Bye weeks are supposed to be dead periods in the NFL. Players and coaches jet themselves across the country during the one moment during the season they’re able to get away. The day-to-day minutiae of the news cycle transforms into an information desert. Sure, it’s an opportunity for dinged-up players to rest and recover, perhaps for coaches to use the extra time to make tweaks to the scheme. But for the most part the bye is about taking a break while the rest of the league goes about its business, allowing the headlines to migrate elsewhere.
But that’s not how the past two weeks played out for the Seahawks. Seattle faces the New York Giants on Sunday in New York after getting last weekend off. But for a team that spent the past 13 days idling its time away, the scope of the Seahawks’ season sure seemed to take a turn, and it’s yet to be determined whether that turn was for the better or worse.
Seattle headed into its Week 6 bye amid mixed reviews.
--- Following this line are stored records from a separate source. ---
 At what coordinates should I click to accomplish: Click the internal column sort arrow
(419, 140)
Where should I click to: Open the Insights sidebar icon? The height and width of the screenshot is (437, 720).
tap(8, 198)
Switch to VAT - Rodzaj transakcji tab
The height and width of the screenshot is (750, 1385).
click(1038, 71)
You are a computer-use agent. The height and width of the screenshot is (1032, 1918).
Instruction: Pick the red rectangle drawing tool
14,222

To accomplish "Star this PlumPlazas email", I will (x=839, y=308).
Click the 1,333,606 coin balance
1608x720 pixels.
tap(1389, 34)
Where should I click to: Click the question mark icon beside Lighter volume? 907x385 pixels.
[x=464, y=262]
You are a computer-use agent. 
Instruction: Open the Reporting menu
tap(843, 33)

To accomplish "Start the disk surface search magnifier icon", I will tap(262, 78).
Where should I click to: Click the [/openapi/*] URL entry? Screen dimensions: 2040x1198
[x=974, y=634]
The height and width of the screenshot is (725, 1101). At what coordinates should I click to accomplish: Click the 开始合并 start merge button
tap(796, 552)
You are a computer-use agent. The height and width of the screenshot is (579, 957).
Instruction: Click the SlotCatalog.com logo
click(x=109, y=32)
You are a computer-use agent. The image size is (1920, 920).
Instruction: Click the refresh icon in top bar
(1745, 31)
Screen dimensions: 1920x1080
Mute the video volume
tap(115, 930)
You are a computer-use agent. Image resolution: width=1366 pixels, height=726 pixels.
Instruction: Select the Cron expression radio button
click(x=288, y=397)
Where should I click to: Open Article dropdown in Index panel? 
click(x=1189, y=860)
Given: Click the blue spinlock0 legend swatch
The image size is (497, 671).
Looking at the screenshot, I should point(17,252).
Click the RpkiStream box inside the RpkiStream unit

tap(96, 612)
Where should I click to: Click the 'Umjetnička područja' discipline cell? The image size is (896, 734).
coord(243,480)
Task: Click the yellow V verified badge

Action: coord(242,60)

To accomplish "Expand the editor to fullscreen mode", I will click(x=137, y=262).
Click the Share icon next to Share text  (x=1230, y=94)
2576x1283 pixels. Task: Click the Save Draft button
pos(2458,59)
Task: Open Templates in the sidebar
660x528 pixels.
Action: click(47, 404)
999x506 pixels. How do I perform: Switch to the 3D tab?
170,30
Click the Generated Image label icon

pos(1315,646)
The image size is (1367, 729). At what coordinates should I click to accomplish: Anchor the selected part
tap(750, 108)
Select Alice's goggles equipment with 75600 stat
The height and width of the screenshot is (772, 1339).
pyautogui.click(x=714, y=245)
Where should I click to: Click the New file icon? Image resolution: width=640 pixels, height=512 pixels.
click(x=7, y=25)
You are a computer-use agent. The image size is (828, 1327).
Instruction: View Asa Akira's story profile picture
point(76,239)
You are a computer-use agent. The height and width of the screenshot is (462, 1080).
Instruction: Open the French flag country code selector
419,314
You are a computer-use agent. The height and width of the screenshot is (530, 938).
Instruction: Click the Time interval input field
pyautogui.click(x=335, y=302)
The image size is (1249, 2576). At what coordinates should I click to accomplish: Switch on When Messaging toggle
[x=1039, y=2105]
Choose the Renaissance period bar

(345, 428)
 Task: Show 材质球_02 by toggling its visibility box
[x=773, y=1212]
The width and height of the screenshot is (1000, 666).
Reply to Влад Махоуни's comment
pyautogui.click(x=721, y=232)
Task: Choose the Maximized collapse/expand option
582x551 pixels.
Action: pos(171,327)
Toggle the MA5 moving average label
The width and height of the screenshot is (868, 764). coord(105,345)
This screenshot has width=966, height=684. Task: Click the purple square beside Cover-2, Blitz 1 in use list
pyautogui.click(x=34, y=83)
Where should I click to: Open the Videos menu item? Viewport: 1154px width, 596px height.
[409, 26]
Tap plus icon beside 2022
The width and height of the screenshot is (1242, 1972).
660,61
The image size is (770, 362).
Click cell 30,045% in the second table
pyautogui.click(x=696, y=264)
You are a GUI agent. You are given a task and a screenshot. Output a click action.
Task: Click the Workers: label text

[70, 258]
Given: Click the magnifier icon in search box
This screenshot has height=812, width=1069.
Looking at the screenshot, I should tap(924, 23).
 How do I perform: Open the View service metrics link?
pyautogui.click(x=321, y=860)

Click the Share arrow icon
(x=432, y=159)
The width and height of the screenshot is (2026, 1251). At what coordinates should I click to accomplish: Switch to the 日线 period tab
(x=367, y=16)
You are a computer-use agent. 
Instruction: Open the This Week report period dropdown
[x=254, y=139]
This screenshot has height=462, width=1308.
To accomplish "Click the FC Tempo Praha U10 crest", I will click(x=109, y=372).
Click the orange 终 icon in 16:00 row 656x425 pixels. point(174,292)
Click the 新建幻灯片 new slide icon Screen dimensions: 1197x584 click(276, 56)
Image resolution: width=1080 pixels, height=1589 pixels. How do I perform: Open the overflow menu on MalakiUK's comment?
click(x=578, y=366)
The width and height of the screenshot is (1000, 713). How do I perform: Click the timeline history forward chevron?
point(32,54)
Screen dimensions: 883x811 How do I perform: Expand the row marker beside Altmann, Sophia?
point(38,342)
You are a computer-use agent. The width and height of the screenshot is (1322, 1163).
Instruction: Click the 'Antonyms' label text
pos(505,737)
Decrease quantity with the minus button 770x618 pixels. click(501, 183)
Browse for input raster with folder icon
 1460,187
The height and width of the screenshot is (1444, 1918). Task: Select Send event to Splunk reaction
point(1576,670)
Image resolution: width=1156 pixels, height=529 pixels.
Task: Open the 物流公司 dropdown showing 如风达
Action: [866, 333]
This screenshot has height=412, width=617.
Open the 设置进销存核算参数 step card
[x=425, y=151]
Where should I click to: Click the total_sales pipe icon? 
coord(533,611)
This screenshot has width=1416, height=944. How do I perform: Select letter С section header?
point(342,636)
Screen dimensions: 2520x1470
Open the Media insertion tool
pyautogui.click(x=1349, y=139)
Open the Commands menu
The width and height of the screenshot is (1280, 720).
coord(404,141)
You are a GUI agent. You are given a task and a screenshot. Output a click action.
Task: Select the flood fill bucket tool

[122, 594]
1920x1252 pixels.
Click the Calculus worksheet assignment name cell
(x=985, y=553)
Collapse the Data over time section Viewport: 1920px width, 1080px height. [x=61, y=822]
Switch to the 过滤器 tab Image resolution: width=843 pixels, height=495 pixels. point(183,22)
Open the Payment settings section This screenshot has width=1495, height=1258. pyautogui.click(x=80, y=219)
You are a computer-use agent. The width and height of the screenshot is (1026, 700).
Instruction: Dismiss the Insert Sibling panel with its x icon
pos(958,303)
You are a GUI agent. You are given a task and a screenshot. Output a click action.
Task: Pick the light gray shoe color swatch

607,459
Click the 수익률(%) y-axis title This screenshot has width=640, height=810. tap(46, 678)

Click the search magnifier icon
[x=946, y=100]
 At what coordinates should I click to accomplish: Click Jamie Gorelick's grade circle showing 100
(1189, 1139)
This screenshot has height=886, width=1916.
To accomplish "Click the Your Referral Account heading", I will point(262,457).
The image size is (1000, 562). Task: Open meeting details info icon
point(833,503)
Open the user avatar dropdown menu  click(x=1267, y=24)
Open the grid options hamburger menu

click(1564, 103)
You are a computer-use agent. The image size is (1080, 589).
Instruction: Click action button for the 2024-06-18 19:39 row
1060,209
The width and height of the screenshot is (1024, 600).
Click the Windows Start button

The Seahawks finished off the first five weeks on a high after beating the Los Angeles Rams 16-10 on the road to improve to 3-2, but questions remained about about an offense that’s struggled to run the ball and protect the quarterback. The narrative coming out of the bye was expected to follow the same path, with something needing to change for Seattle to get back among the NFC frontrunners.
But a lot of things happened during the bye that yanked the discussion off its predetermined course.
First, the Seahawks learned they’ll be without Pro Bowl defensive end Cliff Avril for a while, perhaps the remainder of the season. Seattle placed Avril on injured reserve Friday because of a neck injury suffered during Seattle’s 46-18 victory over the Indianapolis Colts on Oct. 1. Early reports said the injury had Avril contemplating retirement, though he has since disputed those reports. Avril’s absence diminishes a Seahawks pass rush that already had issues, as Seattle is tied for 28th in the NFL with just 11 sacks.
Seattle also saw further turmoil on its offensive line. The Seahawks’ o-line was already under fire after allowing quarterback Russell Wilson to be hit 43 times, which through five games was the second-most of any QB in the NFL. Now Seattle is without starting left guard Luke Joeckel, who underwent arthroscopic surgery on his left knee during the bye. As of Saturday morning it was yet to be revealed whether Mark Glowinski, who lost the right-guiard battle with Oday Aboushi, or rookie Ethan Pocic would fill in for Joeckel. The Seahawks also flirted with signing former Pro Bowl left tackle Branden Albert during the bye, indicating Seattle believes upgrades on the offensive line may be necessary.
But the biggest developments during Seattle’s bye week didn’t even involve the Seahawks, as events across the NFC changed the entire landscape in the race to the Super Bowl.
The biggest moment came during the first quarter of the Green Bay Packers’ 23-10 loss to the Minnesota Vikings last Sunday, when Packers quarterback Aaron Rodgers suffered a broken collarbone which may end his season. Green Bay entered the season as co-favorite in the NFC with the Seahawks. But without Rodgers, who maybe the best player in the league, the Packers’ chances may be sunk.
Then there was the stunning loss by the defending NFC-champion Atlanta Falcons, who dropped an inexplicable 20-17 decision at home against the scandal-ridden Miami Dolphins. Atlanta has lost two straight, looking nothing like an NFC contender in the process.
Suddenly the NFC race, which appeared the Seahawks would be chasing from behind, is wide open, with the Philadelphia Eagles, a team that was little more than a curiosity two weeks ago, leading from the front. Without even playing a game Seattle saw its Super Bowl odds go from solidly behind the Packers and Falcons to being essentially a dead heat as favorite with the Falcons and Eagles.
Heck, even circumstances with Seattle’s first opponent after the bye have changed. Before the bye the Giants were a moribund winless team that looked like it would put up marginally more resistance than the bye. But after New York went into Denver last week and beat the Broncos 23-10 through a combination of running the ball (148 yards) and stopping the run (46 yards), even that assumption is gone.
All of which means the landscape of Seattle’s season looks far different now than it did when the Seahawks’ bye week began. And it’s a good reminder that the bye week isn’t just a matter of hitting the pause button on the season. There’s no telling how what twists and turns may happen, even when a team isn’t playing.